_Data to use_

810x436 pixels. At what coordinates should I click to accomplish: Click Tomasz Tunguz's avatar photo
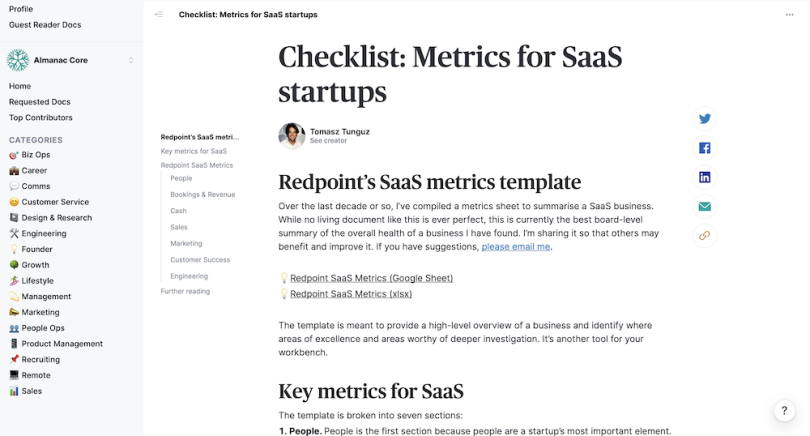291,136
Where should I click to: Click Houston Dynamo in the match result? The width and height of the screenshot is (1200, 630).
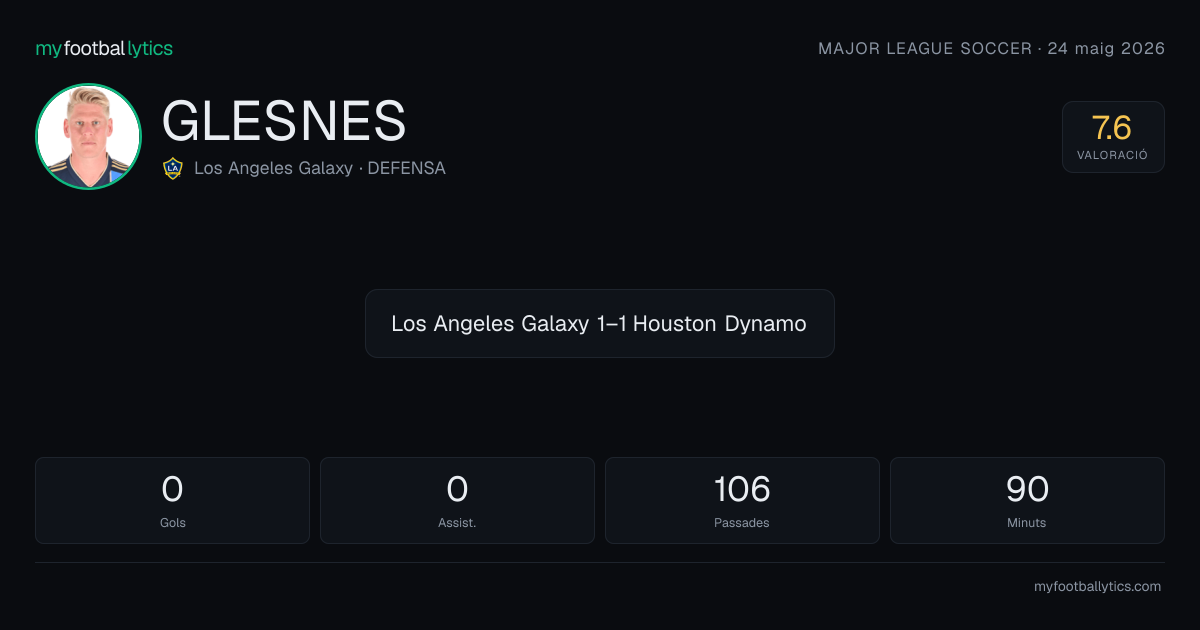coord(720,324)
==
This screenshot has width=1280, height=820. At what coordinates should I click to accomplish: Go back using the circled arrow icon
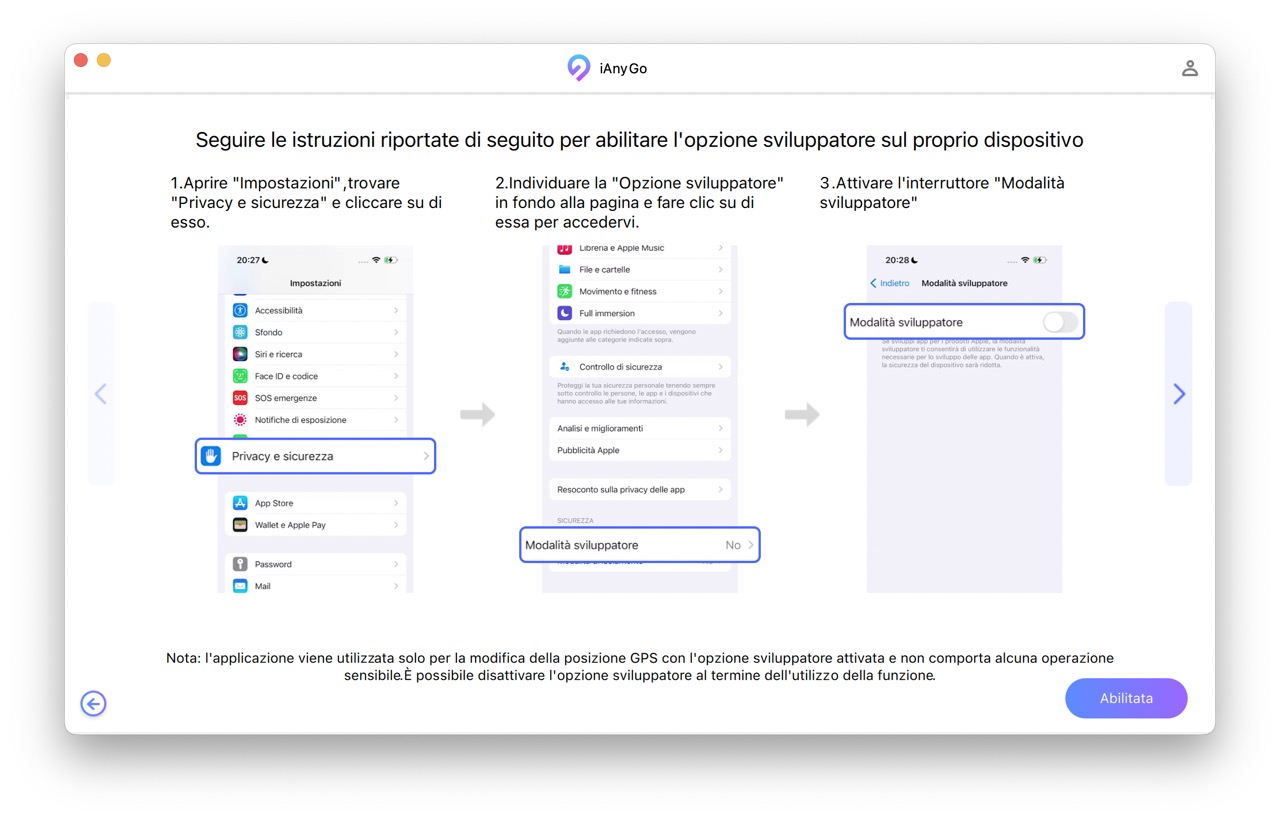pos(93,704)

_Requirement_
Render the records from the line with "Where should I" up to and including the line with "coord(720,324)" as a two-column CSV headed instruction and location, one row per record, with each field quoted and any line breaks replaced by spaces. Leave the pictures out of the CSV.

_Exercise response_
instruction,location
"Where should I click to: Click Houston Dynamo in the match result? The width and height of the screenshot is (1200, 630).","coord(720,324)"